Market prices represent the consensus view of traders about which named player will occupy that draft slot at resolution and update as news arrives; they are signals, not guarantees. Use market movement alongside scouting reports, injury updates, and team draft-order changes when forming your view.
It is the player who is the second wide receiver selected in the official 2026 draft order, counting selections sequentially across rounds; the market resolves to the player listed by the official league draft log or the platform's stated resolution source.
Close and resolution timing are determined by the market operator—typically the market remains active until draft picks are publicly reported and will resolve once the official draft logs are available; check the platform's listing for the exact close and resolution rules.
Outcomes correspond to the players named in the market listing; if the actual second wide receiver is not among the named options the market's rules will specify an 'Other' or similar resolution path—consult the market's contract terms for handling unlisted outcomes.
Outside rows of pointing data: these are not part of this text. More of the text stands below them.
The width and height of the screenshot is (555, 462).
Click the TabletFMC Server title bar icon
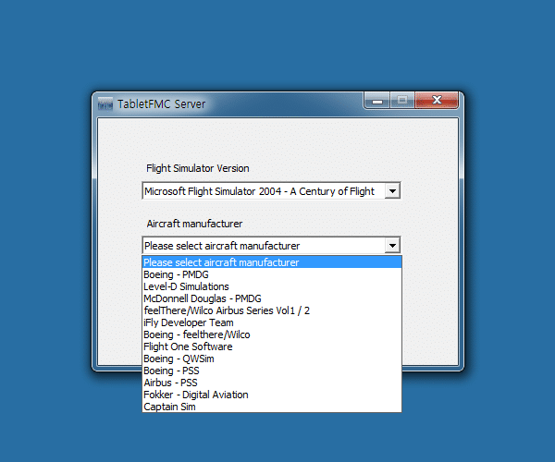[x=105, y=104]
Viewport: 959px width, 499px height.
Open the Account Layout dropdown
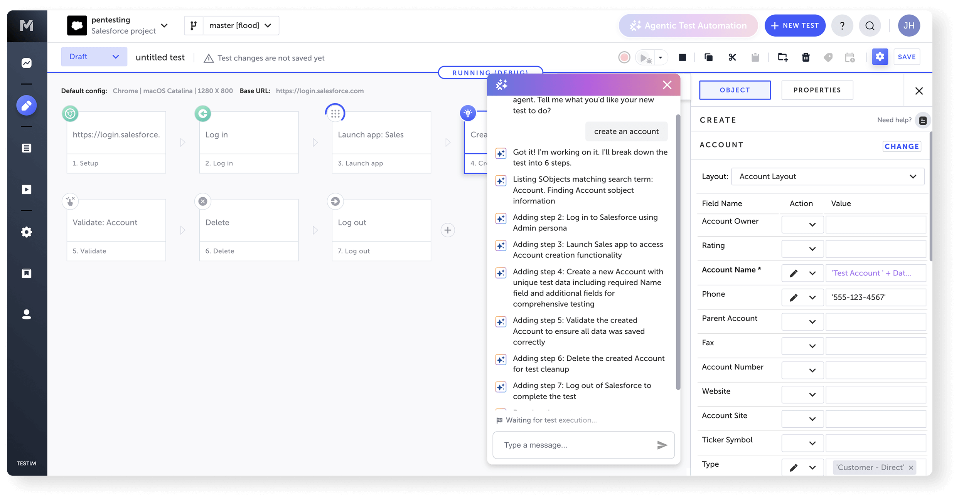(827, 176)
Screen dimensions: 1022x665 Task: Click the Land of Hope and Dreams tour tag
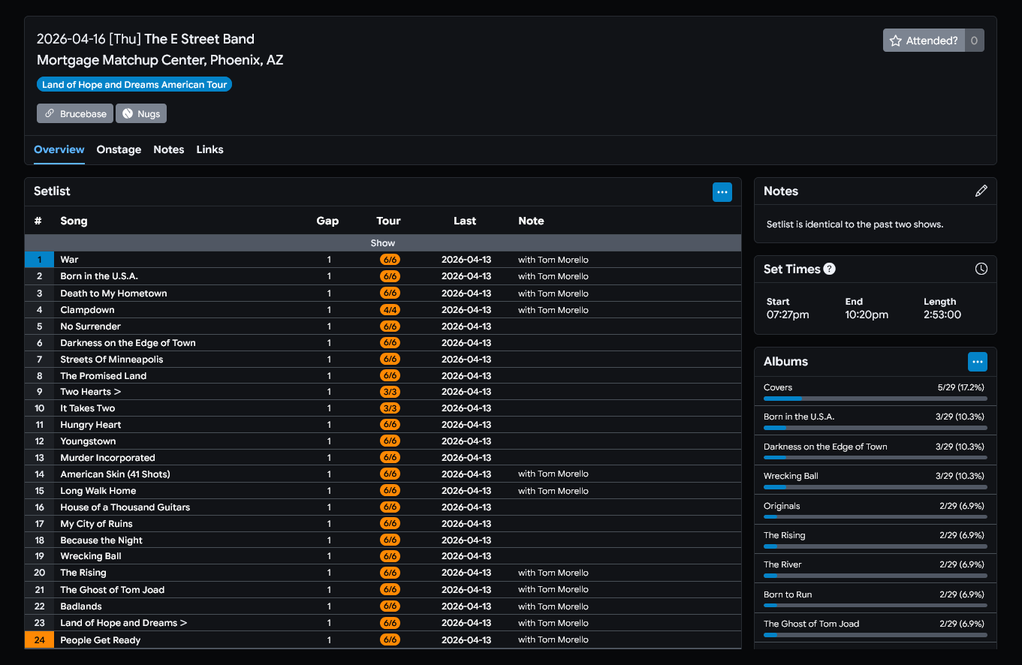pos(134,85)
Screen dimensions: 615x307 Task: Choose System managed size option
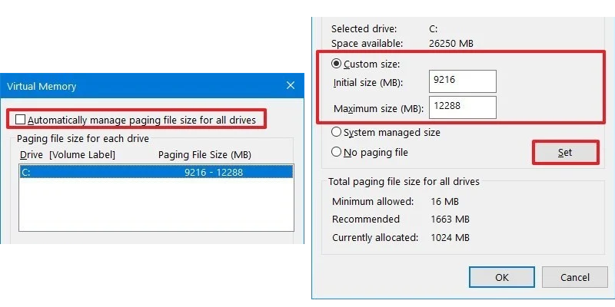coord(336,132)
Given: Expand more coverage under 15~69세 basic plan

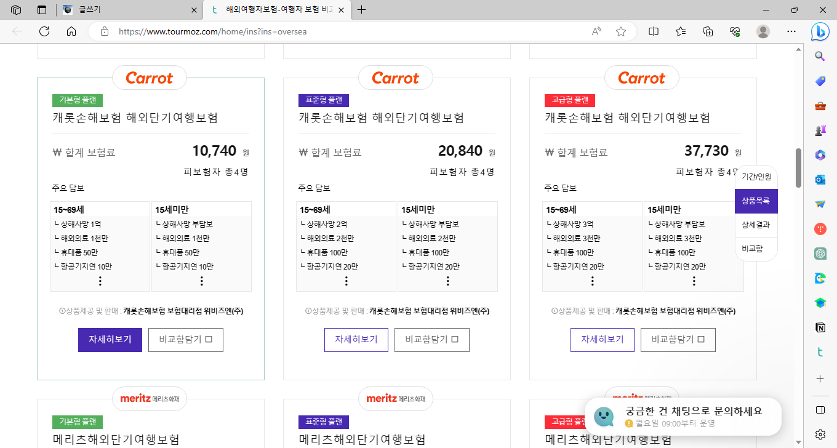Looking at the screenshot, I should point(100,280).
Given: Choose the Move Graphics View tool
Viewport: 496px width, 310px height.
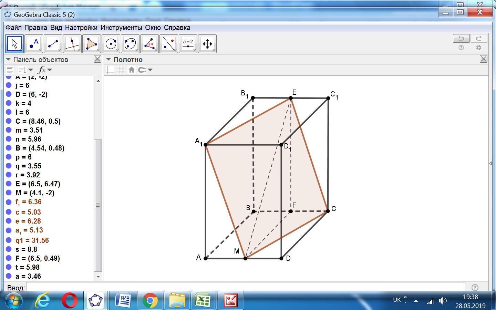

Significant changes usually come from positive or negative medical findings, standout or poor Combine/pro day performances, surprise private visits or interviews, and late breakout tape or intangibles reported by teams.
Use history to understand volatility drivers: early mock drafts and rankings often change after measurable events (Combine, medicals, pro days), and draft-day trades or team strategy shifts can upend expectations—treat historical patterns as a guide to common information shocks, not as deterministic predictions.